Visudo changes not working until I exit the editor (CentOS) [closed]
This is a basic exercise in my unix course.
The instruction is as follows:
- Terminal 1: As root user run
visudo - Terminal 1: Comment out the line
%wheel ALL=(ALL) ALL - Terminal 1: Save with :w and DO NOT exit visudo
- Terminal 2: Login as a regular user
- Terminal 2: Execute
sudo ls - Terminal 2: You should get an error that says something like "username is not in sudoers list"
Note: The regular user is already a member of the wheel group
The issue is that, I'm not getting the not in sudoers list error until I exit visudo in Terminal 1.
What makes this more confusing is that, for some people in my program, they were able to get the error without exiting visudo in Terminal 1.
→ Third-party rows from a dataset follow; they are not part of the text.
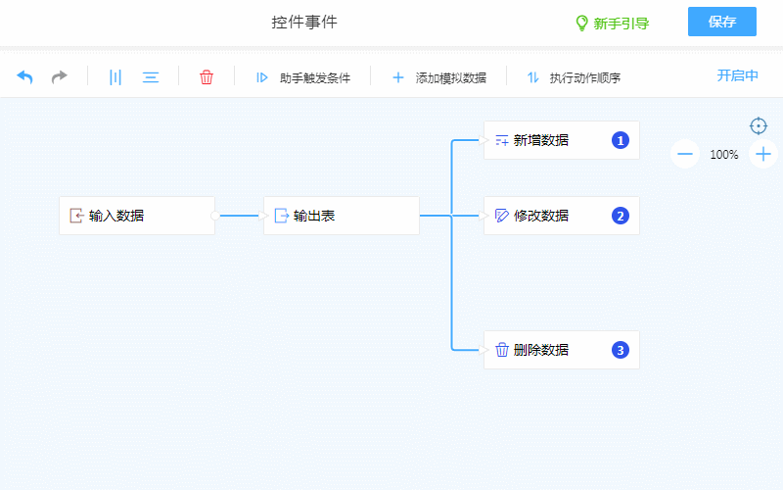Click the 100% zoom level indicator
Image resolution: width=783 pixels, height=490 pixels.
(724, 154)
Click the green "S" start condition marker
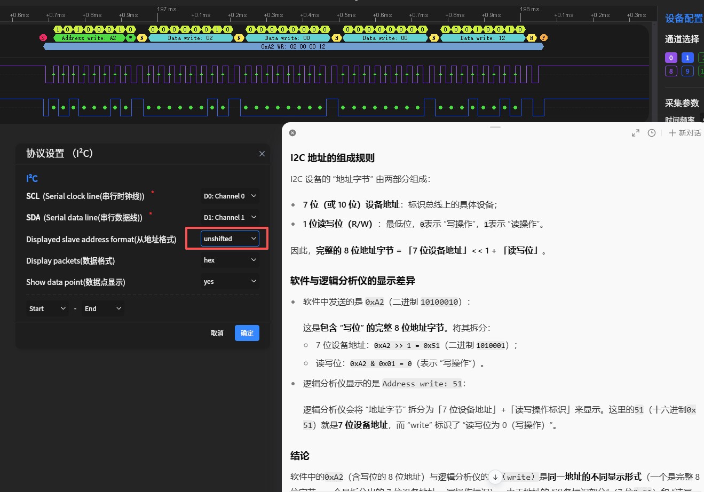Screen dimensions: 704x492 [42, 37]
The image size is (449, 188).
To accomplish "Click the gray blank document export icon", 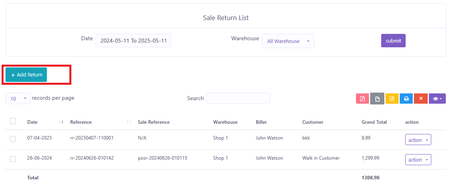I will pyautogui.click(x=377, y=99).
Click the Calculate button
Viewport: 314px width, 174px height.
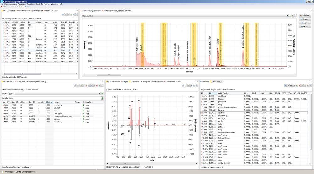tap(306, 15)
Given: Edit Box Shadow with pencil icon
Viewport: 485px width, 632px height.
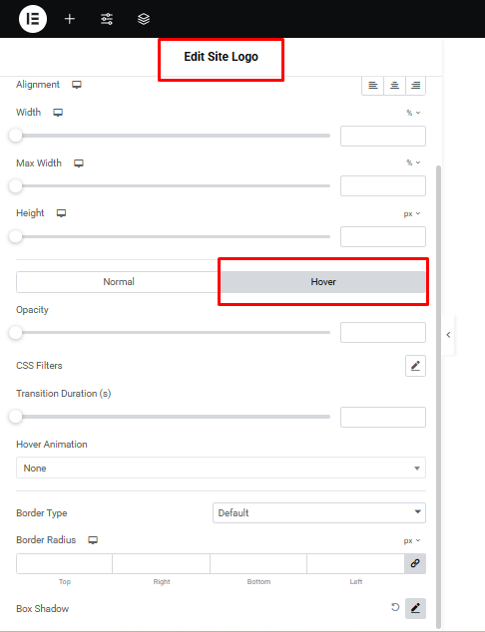Looking at the screenshot, I should coord(415,608).
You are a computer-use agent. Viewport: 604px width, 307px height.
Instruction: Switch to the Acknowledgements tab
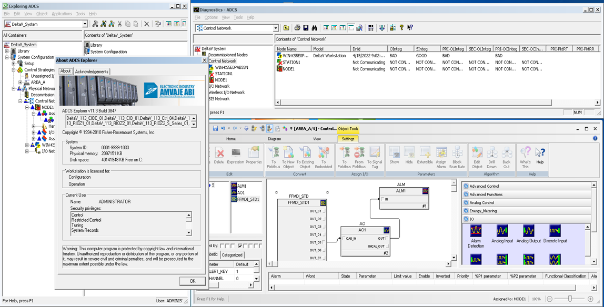[92, 71]
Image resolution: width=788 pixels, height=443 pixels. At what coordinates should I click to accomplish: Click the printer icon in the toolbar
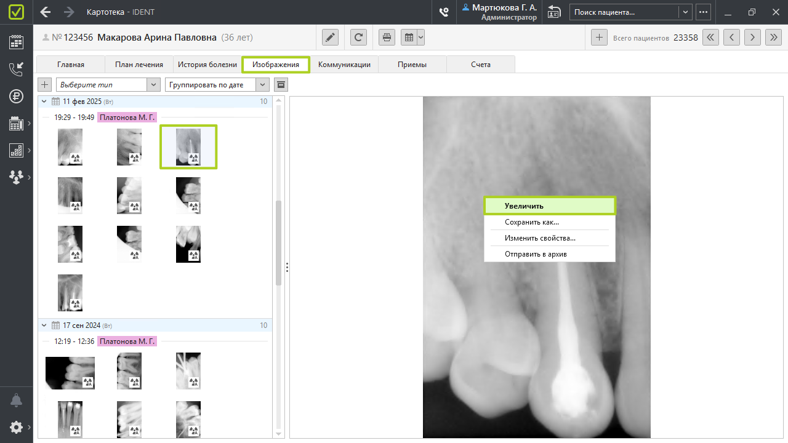click(x=387, y=38)
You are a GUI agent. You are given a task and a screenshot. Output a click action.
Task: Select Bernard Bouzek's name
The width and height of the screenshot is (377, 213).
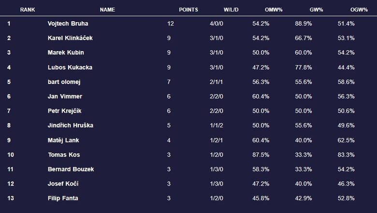point(71,169)
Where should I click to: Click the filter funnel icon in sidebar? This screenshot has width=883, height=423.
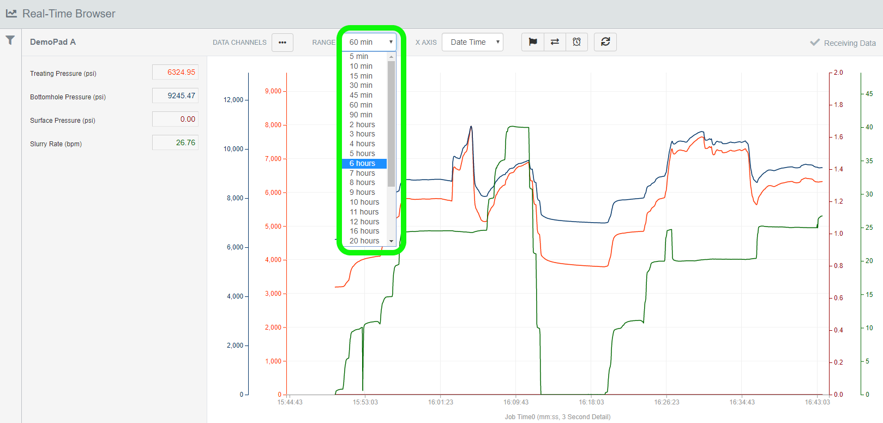coord(10,40)
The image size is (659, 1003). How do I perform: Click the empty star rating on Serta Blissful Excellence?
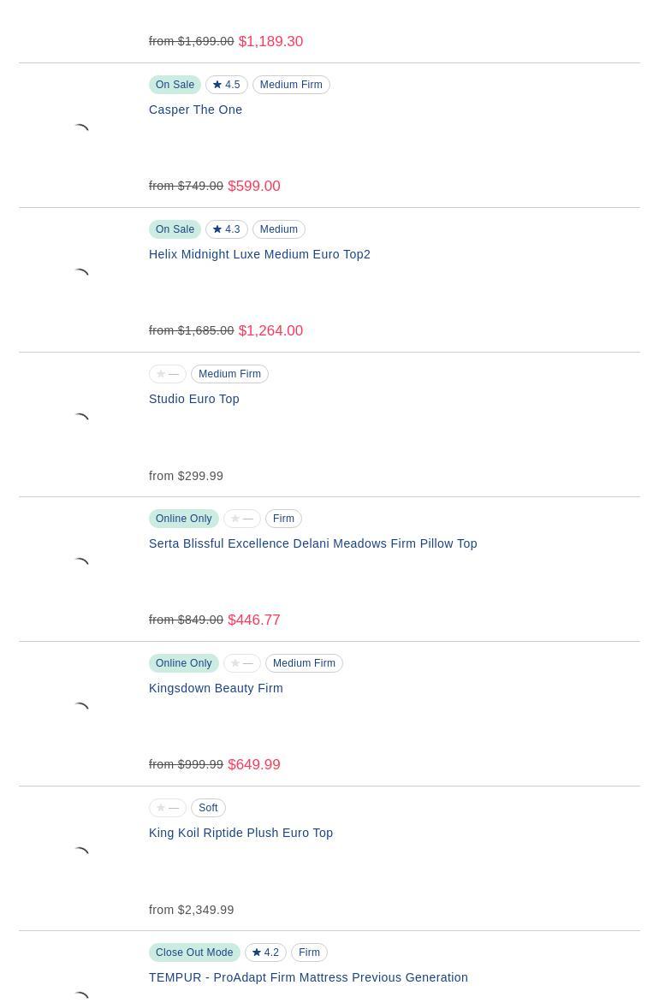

Is there any setting that makes this behavior different in our machines?
Solution 1:
The command visudo does not directly edit the /etc/sudoers or fragments under /etc/sudoers.d/.
Instead it makes a temp copy of the file, opens your default editor to modify that temporary file. When you exit (not save) visudo will run a syntax check on the new version of the configuration file. If your syntax is valid, it will be copied back to the original location.
This whole validation process is in place as an attempt to prevent you from trashing your system and making it impossible to manage. If you are really brave, or unwise, you could just directly edit the sudoers file using your favorite editor. If you do that, as soon as you save, your changes will apply. Just don't make any errors if you do that, or you may be SOL.
As for what is going on with your application. I don't know, you really haven't provided enough information on that aspect of your problem for me to make any guesses.